# [REQUIREMENT A]
Reproduce the passage of the CSV thread starting at "n_values[n == '']" and ending at "to type float.".
# [REQUIREMENT B]
In the CSV thread, what argument does the first reply say to add so the reader converts non-quoted fields to float?

# [ARTICLE]
* start *
Reputation: 327
I have a csv file and I have to compute the mean for some of the columns. That's how I did:
file = csv.reader(open('tab.csv','r'))
n = []
for row in file:
n.append(row[8])
So I have a list of string: n = ['', '', '1.58', ...]
.
How can I convert these to float?
I tried with:
n_values = np.array(n)
n_values[n == ''] = '0'
values = n_values.astype(np.float)
np.mean(values)
But the mean is not correct because I should skip the empty strings not counting.
Upvotes: 18
Views: 51006
Reputation: 400
Just add quoting=csv.QUOTE_NONNUMERIC
:
Instructs
reader
objects to convert all non-quoted fields to type float.
with open('tab.csv', newline='') as file:
reader = csv.reader(file, quoting=csv.QUOTE_NONNUMERIC)
n = []
for row in reader:
n.append(row[8])
Upvotes: 20
Reputation: 180411
Just cast as you append:
n.append(float(row[8]))
If there are empty strings catch those before appending.
try:
n.append(float(row[8]))
except ValueError:
continue
Or you might want to try pandas, in particular pandas.read_csv:
import pandas as pd
df = pd.read_csv("in.csv")
print(df["col_name"].mean())
Upvotes: 17
* end *
# [LISTED ENTRIES]
* start *
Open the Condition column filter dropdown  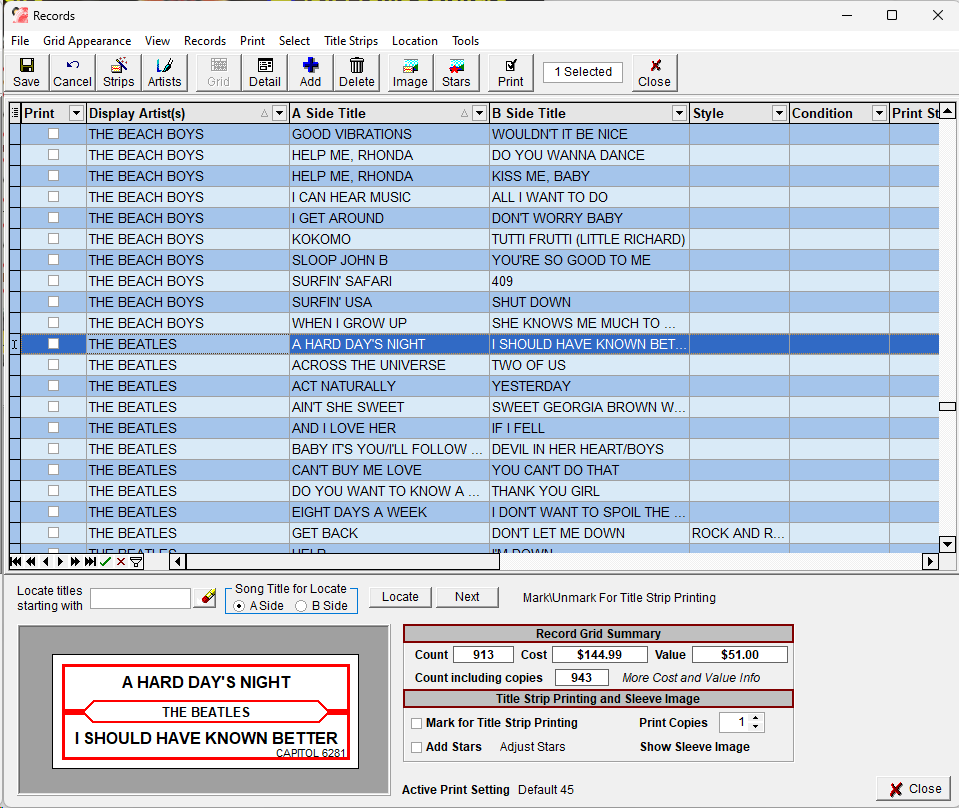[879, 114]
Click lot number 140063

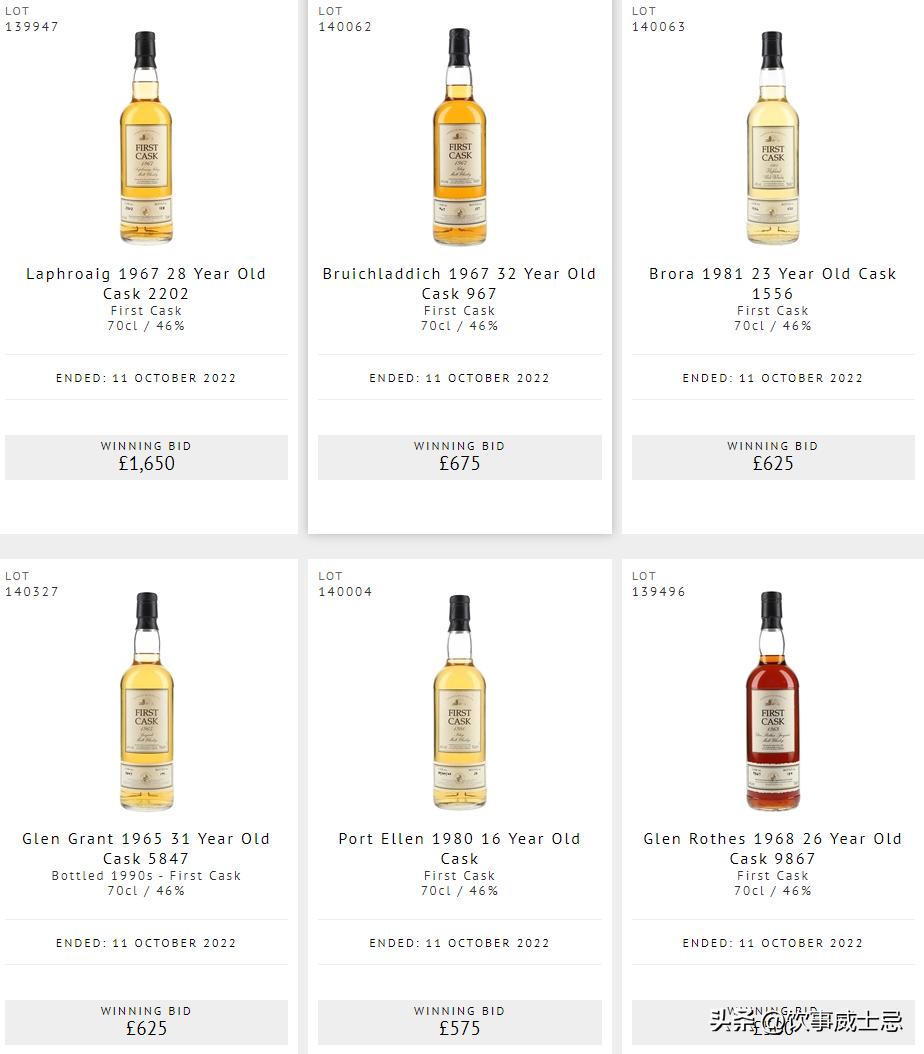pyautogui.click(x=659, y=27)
* end *
* start *
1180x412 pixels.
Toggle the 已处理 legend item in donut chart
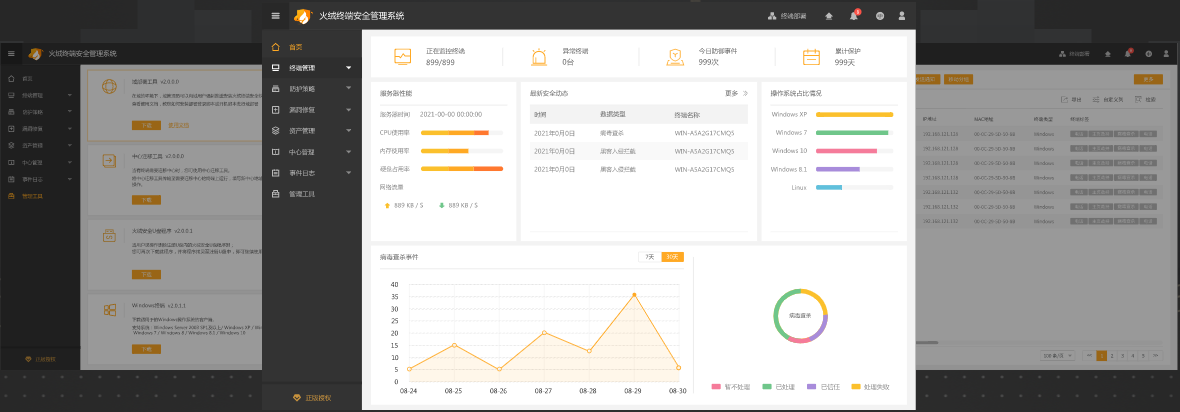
* end *
* start *
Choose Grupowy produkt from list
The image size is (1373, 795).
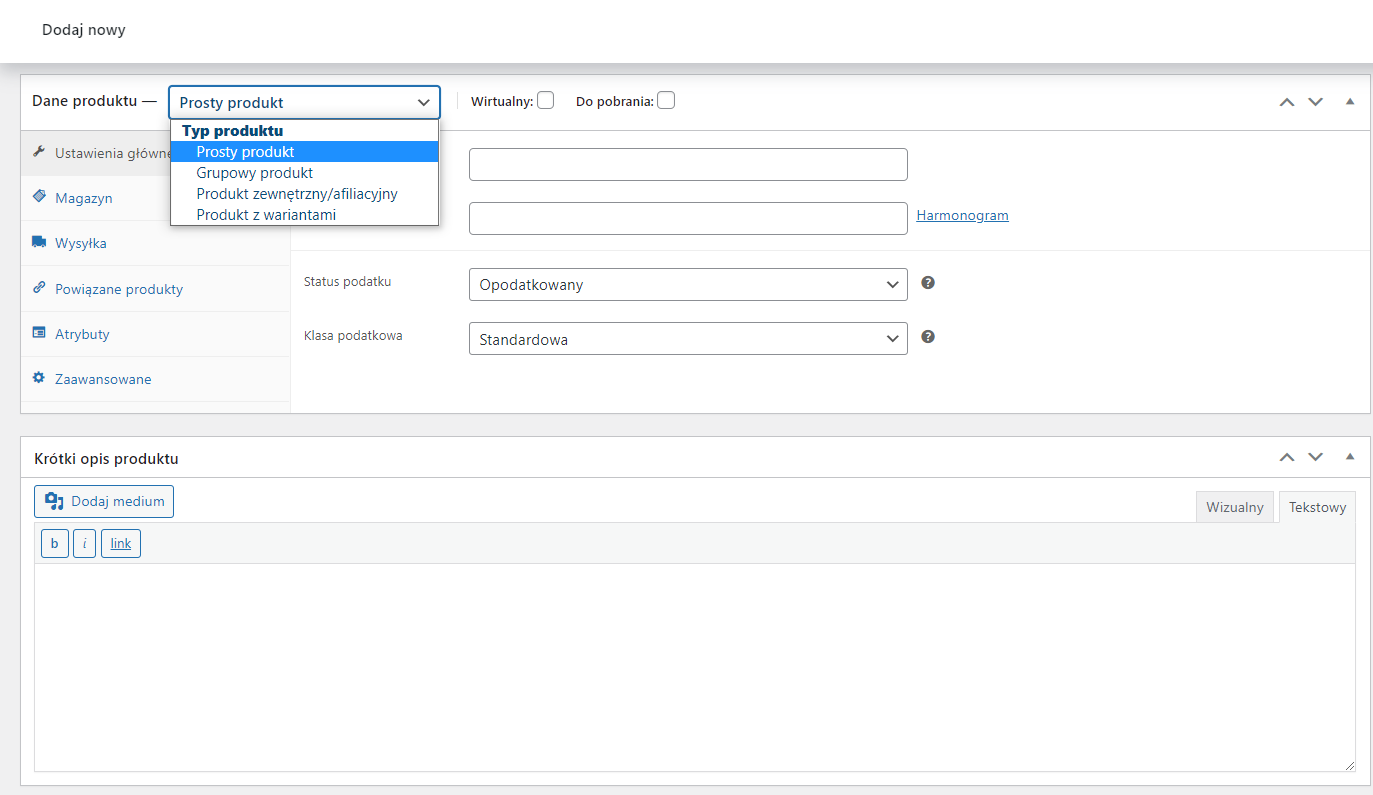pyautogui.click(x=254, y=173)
* end *
# [WRITTEN RESPONSE A]
n_values[n == ''] = '0'
values = n_values.astype(np.float)
np.mean(values)
But the mean is not correct because I should skip the empty strings not counting.
Upvotes: 18
Views: 51006
Reputation: 400
Just add quoting=csv.QUOTE_NONNUMERIC
:
Instructs
reader
objects to convert all non-quoted fields to type float.

# [WRITTEN RESPONSE B]
quoting=csv.QUOTE_NONNUMERIC